- TASK INSTRUCTIONS:
Extend the notebook on trialling TPOT below, starting right after its last line.

- TEXT BLOCK:
+--

### Trialling TPOT

Having not used TPOT before, this could be a good opportunity to compare it to the model I produced after some basic EDA and modelling.

This notebook needs significant work!

In [None]:
import numpy as np
import pandas as pd
from sklearn.model_selection import train_test_split
from sklearn.compose import make_column_transformer
from sklearn.pipeline import make_pipeline
from sklearn.preprocessing import StandardScaler, OneHotEncoder
from sklearn.metrics import classification_report
from tpot import TPOTClassifier

In [None]:
df = pd.read_csv("../data/raw/train.csv")

In [None]:
df.head()

In [None]:
target = df[['Survived']].rename(columns={'Survived': 'class'})
features = df[['Pclass', 'Sex', 'Age', 'SibSp', 'Parch', 'Fare', 'Embarked', 'Cabin']]
X_train, X_test, y_train, y_test = train_test_split(features, target, test_size=0.2, random_state=42)
categorical = ['Pclass', 'Sex', 'Embarked']
numeric = ['Age', 'SibSp', 'Parch', 'Fare']

In [None]:
X_train['FamilySize'] = X_train['SibSp'] + X_train['Parch'] + 1
X_train['IsAlone'] = np.where(X_train['FamilySize'] <= 1, 1, 0)
# X_train['Sex'] = X_train['Sex'].map({'male':0,'female':1})
# X_train['Embarked'] = X_train['Embarked'].map({'S':0,'C':1,'Q':2})
X_train['Embarked'] = X_train['Embarked'].fillna('X')
X_train['Age'] = X_train.groupby(['Sex','Pclass'], sort=False)['Age'].apply(lambda x: x.fillna(x.median()))

+--

- DATA BLOCK:
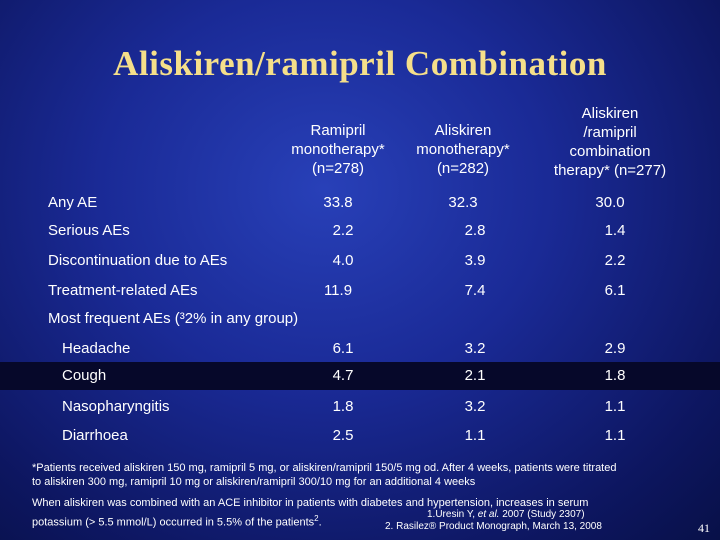 The height and width of the screenshot is (540, 720). What do you see at coordinates (488, 514) in the screenshot?
I see `reference-italic: et al.` at bounding box center [488, 514].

+--

- RESULT OF THE EXERCISE:
X_train['Fare'] = X_train.groupby(['Sex','Pclass'], sort=False)['Fare'].apply(lambda x: x.fillna(x.median()))
X_train['Has_Cabin'] = X_train['Cabin'].apply(lambda x: 0 if type(x) == float else 1)
# X_train['Cabin'] = X_train['Cabin'].fillna('X').map(lambda x: x[0].strip())
X_train['Cabin'] = X_train['Cabin'].fillna('X').map(lambda x: x[0].strip())
cabin_map = {'A': 1, 'B': 2, 'C': 3, 'D': 4, 'E': 5,
             'F': 6, 'G': 7, 'T': 1, 'X': 8}
X_train['Cabin'] = X_train['Cabin'].str[0].fillna('X').replace(cabin_map)

In [None]:
X_test['FamilySize'] = X_test['SibSp'] + X_test['Parch'] + 1
X_test['IsAlone'] = np.where(X_test['FamilySize'] <= 1, 1, 0)
# X_test['Sex'] = X_test['Sex'].map({'male':0,'female':1})
# X_train['Embarked'] = X_train['Embarked'].map({'S':0,'C':1,'Q':2})
X_test['Embarked'] = X_test['Embarked'].fillna('X')
X_test['Age'] = X_test.groupby(['Sex','Pclass'], sort=False)['Age'].apply(lambda x: x.fillna(x.median()))
X_test['Fare'] = X_test.groupby(['Sex','Pclass'], sort=False)['Fare'].apply(lambda x: x.fillna(x.median()))
X_test['Has_Cabin'] = X_test['Cabin'].apply(lambda x: 0 if type(x) == float else 1)
X_test['Cabin'] = X_test['Cabin'].fillna('X').map(lambda x: x[0].strip())
cabin_map = {'A': 1, 'B': 2, 'C': 3, 'D': 4, 'E': 5,
             'F': 6, 'G': 7, 'T': 1, 'X': 8}
X_test['Cabin'] = X_test['Cabin'].str[0].fillna('X').replace(cabin_map)

In [None]:
X_train.head()

In [None]:
X_train.describe()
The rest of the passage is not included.